捨てられ仮面令嬢の純真

 ぐい。セレスを胸におさめる。ふわりと揺れるセレスの髪がレオの耳をくすぐった。

「え……レ、オさま……」
「ありがとう」

 ぎゅ、と感謝を伝えたレオは腕をゆるめた。でもまだ腕の中ではセレスが驚いて硬直している。
 二人のまなざしが絡んだ。

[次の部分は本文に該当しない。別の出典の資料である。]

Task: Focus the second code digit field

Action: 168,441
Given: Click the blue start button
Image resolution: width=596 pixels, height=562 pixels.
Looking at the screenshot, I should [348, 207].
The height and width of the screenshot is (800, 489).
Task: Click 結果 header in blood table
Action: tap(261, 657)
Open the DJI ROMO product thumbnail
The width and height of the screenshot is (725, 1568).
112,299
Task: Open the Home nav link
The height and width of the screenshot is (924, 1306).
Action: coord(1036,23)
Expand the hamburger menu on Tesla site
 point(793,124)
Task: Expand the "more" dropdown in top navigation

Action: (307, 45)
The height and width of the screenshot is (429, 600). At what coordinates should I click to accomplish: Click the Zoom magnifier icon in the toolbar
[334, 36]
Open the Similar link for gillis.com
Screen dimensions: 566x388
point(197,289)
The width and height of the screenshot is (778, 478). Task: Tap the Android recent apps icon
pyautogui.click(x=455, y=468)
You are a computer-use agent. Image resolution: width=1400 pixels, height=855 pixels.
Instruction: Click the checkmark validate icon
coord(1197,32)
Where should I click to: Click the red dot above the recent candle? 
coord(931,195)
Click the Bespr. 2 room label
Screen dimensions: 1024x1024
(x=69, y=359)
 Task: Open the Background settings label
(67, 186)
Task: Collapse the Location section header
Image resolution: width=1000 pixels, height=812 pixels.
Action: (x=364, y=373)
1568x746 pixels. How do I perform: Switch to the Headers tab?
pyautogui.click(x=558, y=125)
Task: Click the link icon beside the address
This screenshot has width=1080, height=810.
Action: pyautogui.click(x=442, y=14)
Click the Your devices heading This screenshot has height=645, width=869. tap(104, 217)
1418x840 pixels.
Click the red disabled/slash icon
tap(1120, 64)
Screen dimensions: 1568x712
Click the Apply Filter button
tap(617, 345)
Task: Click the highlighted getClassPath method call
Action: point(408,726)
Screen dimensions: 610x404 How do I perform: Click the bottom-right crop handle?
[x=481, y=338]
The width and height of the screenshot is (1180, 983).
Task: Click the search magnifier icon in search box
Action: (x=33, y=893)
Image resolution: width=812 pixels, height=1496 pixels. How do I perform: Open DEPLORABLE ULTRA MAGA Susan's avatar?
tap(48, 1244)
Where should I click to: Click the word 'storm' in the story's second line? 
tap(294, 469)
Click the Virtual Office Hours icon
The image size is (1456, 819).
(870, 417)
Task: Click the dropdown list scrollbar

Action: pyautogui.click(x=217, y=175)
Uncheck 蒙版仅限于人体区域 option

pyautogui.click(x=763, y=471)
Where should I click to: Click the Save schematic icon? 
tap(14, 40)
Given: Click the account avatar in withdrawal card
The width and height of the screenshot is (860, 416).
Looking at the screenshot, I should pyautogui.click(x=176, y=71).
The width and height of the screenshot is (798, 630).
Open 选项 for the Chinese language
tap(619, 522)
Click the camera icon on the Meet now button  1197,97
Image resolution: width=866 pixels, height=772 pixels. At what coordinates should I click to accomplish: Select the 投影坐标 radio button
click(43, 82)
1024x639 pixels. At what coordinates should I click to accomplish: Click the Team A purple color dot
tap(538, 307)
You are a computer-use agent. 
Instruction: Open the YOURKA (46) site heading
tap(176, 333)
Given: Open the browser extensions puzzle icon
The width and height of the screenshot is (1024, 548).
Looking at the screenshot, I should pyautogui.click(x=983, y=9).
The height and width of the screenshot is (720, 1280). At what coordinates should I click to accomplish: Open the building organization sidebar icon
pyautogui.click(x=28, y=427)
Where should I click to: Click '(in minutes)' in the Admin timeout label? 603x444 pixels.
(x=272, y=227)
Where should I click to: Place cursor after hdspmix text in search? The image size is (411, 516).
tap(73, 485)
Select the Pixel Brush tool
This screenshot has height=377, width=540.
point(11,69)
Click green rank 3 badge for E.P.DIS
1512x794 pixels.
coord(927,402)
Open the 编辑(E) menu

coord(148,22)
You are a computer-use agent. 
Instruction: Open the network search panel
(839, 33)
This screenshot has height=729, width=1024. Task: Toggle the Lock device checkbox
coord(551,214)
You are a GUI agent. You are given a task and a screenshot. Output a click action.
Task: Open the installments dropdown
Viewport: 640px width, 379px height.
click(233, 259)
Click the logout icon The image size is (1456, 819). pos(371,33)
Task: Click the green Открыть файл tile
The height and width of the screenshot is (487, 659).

事態を理解したセレスは、やっと顔を真っ赤にする。

「き、気に入っていただけて、よかったです……」

 慌ててしまい、どもった。
 セレスは後ずさって腕から抜け出すと、クルリ駆け出す。自分の部屋のドアを開けたところで思い出し振り向いた。恥ずかしげに揺れる翠の瞳。

「あの――おやすみなさいませ」
「――ああ。おやすみ」

 パタン。小さな音をたて閉まるドアを、レオは幸せな気持ちで見送った。
 踊るという決意は叶わなかったが、もういい。手の中にセレスからの贈り物があるから。そして――セレスを抱き寄せることができたのだから。
 すっぽり包んだ腕の中から見上げるセレスを思い出す。ポプリと同じ香りがしたのは、レオへの贈り物をずっと持ったままで帰りを待っていたからだろう。

(――なんていじらしい)

 レオのためにとセレスが考えてくれたことに満足し、ダンスの練習などどうでもよくなった。
 その晩レオは、ポプリの香りに包まれゆっくり眠った。